Objective In unmanned surface vessel (USV) swarm missions, challenges such as insufficient generalization, slow response in scenarios with small samples, limited resources, and complex dynamics often hinder target recognition, situational awareness, and autonomous decision-making control. This paper aims to develop an end-to-end multi-agent architecture that combines the reasoning capabilities of large language models with real-time control functionalities to improve the collaborative combat and autonomous control abilities of USV swarms in complex environments.

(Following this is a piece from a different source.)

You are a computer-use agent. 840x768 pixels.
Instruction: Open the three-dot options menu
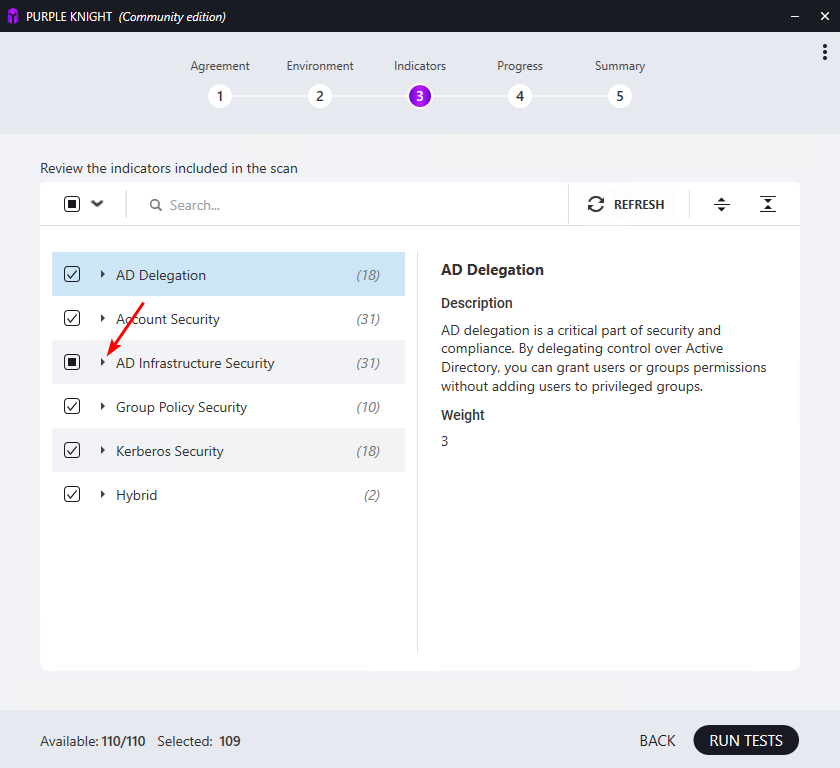click(825, 53)
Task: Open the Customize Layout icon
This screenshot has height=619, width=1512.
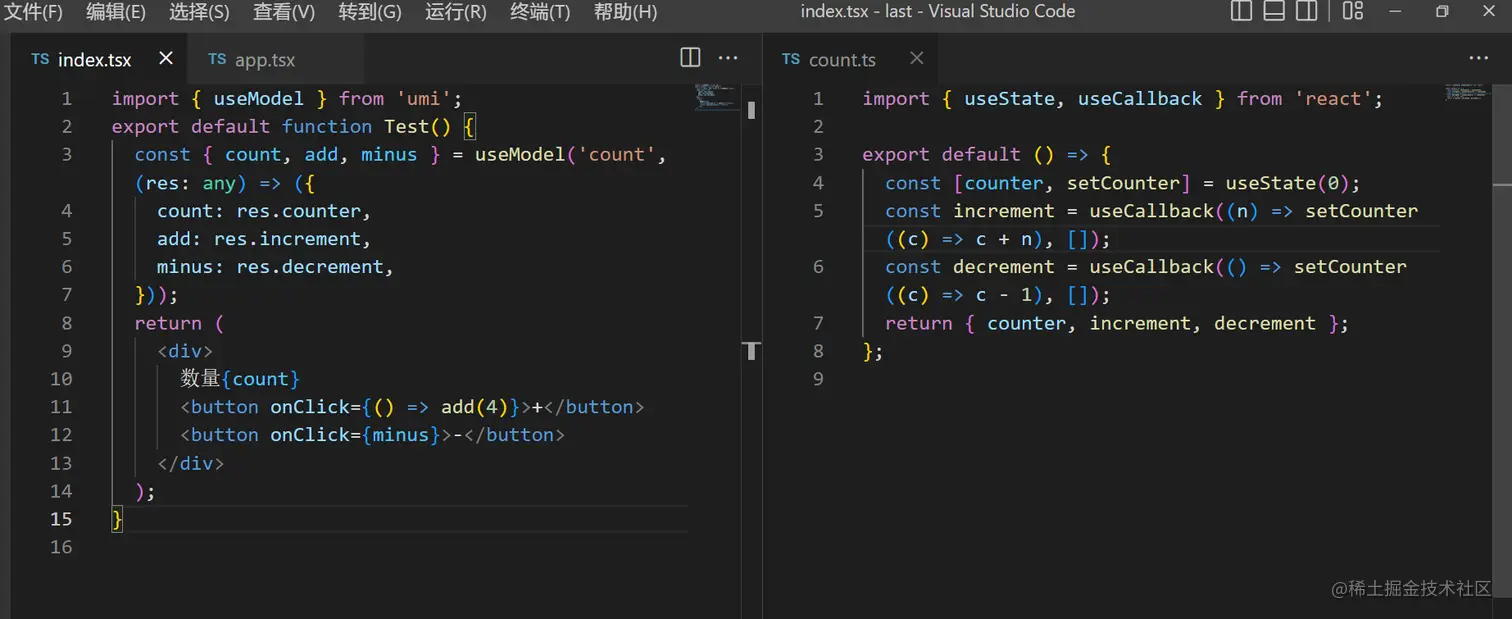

Method This study proposes a three-tier collaborative 'perception–understanding–decisions' architecture for the maritime commander agent (MCA), integrating the Qwen2.5-72B large language model throughout the decision-making process of USV swarms. By combining prompt engineering with proportional-integral-derivative (PID) control, the approach achieves a deep integration of high-level strategic planning and low-level precise control. The system comprises: a target perception agent, which employs YOLOv8l to achieve high-precision detection and localization of multiple types of maritime targets; a situational understanding agent, which utilizes structured prompt templates to translate perception results into high-level natural language situational descriptions; and a decision-making agent, which combines large language model inference with external computational tools to generate control commands and optimizes response speed via PID regulation. This architecture requires no additional model fine-tuning and exhibits low latency and excellent adaptability.

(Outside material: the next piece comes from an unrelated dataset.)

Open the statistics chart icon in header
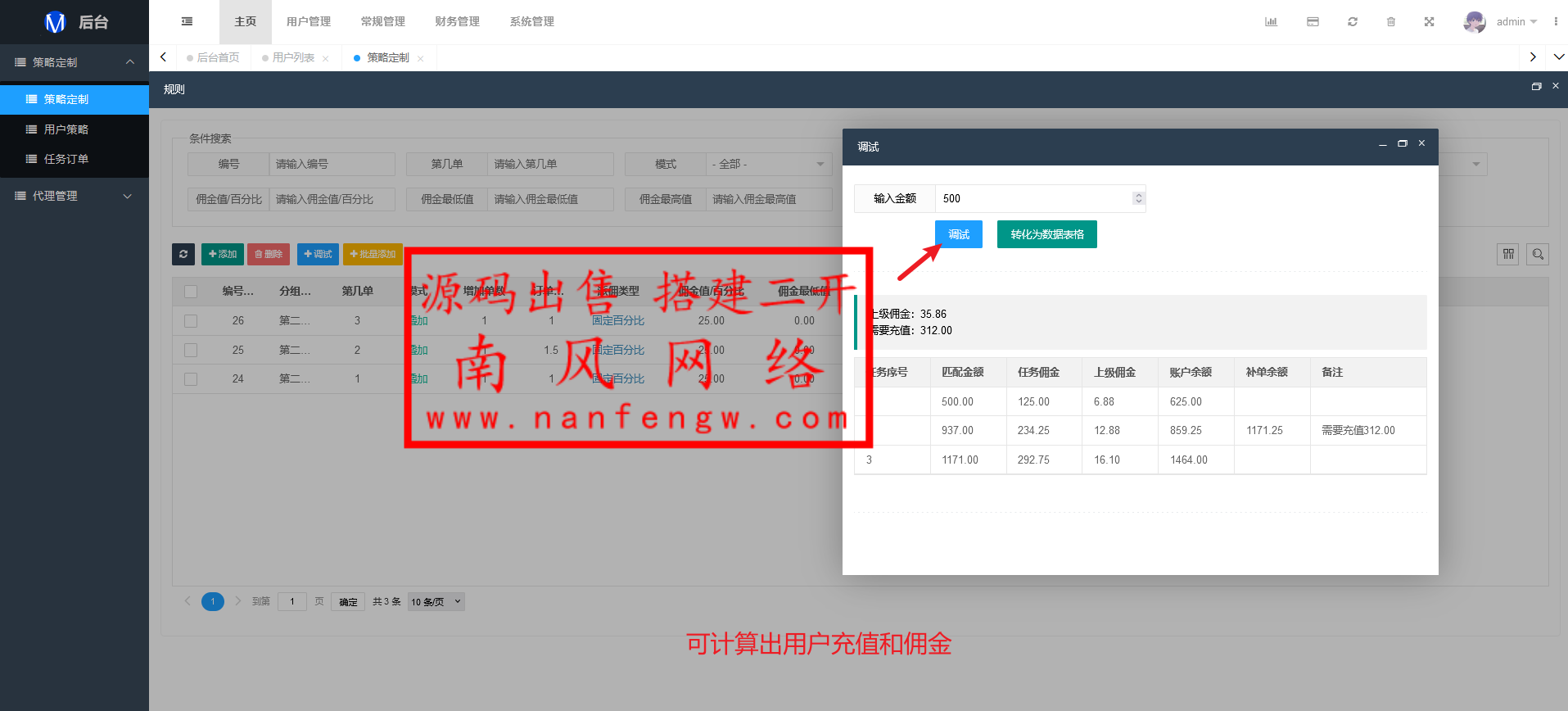Screen dimensions: 1568x711 (x=1271, y=21)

Results Experimental results demonstrate that the system achieves high accuracy in object detection on the public ABOships dataset and under degraded conditions such as heavy fog, heavy rain. The semantic conversion accuracy in situational understanding reaches 93.5%. Simulation experiment results show that the success rate of the 4v1 encirclement task improves from 20% with traditional rule-based methods to 80%, while the success rate of the 10v10 adversarial task increases from 25% to 75%. These results validate the system's robustness and cross-domain generalization capabilities in complex maritime environments.
Conclusion The proposed MCA architecture maintains the high-level cognitive reasoning capabilities of large language models while enhancing real-time response and execution accuracy through PID control, significantly improving the collaborative decision-making abilities of unmanned vessel swarms in dynamic tasks. This research provides a practical technical framework and engineering reference for intelligent maritime cluster systems. This study focuses on constructing an end-to-end multi-agent system based on large language models to tackle the challenges of target identification, situational understanding, and autonomous decision-making in unmanned vessel swarm operations. Existing unmanned vessel decision-making systems largely rely on rule-based methods, which often fall short in complex scenarios with limited data and resources. Although large language models offer robust reasoning and generalization capabilities, they face difficulties in meeting the requirements of high-frequency, real-time control. To address these challenges, this paper proposes a three-tier collaborative 'perception–understanding–decisions' architecture, termed the MCA. The MCA fully exploits the reasoning capabilities of large language models for intelligent decision-making while integrating PID control to optimize system response speed. The system consists of three types of agents: target perception agents, responsible for multi-target detection and spatial localization; a situational understanding agent, which converts perception results into high-level natural language situational descriptions; and a decision-making agent, which generates real-time control commands, achieving deep integration between high-level planning and low-level execution. Simulation results demonstrate that this approach outperforms traditional rule-based decision-making methods in key metrics, such as task completion rate and adversarial success rate, showcasing its strong potential as a new paradigm for intelligent maritime swarm collaboration systems.